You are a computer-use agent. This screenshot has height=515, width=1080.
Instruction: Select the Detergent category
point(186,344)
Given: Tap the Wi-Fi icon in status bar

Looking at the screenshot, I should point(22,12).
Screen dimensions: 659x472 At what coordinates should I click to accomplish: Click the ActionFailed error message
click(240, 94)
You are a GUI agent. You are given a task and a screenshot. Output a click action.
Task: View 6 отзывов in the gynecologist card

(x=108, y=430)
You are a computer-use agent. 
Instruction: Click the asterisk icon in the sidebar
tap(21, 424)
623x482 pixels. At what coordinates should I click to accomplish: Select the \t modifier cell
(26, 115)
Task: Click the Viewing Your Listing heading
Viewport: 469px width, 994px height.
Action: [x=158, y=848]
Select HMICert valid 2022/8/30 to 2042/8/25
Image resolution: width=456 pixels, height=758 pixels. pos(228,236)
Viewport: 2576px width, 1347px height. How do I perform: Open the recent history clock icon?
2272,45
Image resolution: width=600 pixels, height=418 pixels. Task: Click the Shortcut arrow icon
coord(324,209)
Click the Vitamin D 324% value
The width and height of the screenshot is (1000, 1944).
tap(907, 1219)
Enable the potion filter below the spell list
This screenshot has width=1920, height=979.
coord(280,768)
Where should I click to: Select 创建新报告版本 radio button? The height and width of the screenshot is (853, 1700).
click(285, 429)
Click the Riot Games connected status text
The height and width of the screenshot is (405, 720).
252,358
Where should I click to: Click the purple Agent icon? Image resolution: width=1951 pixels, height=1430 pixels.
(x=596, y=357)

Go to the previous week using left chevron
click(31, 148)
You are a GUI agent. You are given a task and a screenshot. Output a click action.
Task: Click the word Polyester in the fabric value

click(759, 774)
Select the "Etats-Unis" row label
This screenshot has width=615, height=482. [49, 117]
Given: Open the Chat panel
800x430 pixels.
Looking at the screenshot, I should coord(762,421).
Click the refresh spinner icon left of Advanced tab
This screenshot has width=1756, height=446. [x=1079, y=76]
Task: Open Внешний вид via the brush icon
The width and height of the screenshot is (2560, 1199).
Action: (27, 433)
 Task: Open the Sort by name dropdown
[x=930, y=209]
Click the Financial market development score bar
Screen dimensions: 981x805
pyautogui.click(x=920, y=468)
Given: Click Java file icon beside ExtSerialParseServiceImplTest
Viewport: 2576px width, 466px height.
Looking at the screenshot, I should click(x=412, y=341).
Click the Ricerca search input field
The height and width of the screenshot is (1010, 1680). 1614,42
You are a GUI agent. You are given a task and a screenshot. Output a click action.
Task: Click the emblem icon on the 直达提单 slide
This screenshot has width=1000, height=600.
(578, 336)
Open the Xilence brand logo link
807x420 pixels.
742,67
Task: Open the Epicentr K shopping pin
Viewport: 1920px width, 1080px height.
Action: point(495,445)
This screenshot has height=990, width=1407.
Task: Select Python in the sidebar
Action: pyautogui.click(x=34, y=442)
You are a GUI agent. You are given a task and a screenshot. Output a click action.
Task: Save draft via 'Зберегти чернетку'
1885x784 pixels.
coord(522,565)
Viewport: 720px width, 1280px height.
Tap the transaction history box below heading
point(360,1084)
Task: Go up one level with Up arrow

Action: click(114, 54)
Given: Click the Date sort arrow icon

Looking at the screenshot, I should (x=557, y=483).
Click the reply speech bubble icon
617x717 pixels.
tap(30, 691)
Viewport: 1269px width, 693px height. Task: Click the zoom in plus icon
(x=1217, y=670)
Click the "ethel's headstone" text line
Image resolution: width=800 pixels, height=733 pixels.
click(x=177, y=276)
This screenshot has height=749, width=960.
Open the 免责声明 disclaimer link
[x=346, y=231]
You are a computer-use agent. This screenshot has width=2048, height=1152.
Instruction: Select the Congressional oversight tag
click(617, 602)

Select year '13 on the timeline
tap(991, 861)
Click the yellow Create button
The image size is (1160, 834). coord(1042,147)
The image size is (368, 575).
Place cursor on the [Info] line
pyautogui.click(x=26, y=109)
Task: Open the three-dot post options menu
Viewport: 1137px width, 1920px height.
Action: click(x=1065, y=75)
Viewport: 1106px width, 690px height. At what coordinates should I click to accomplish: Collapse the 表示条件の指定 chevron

* **Request**:
Count the lines above that contain the string "Open", treating uppercase and lowercase as different. Reply with the number only.

* **Answer to the exercise**:
8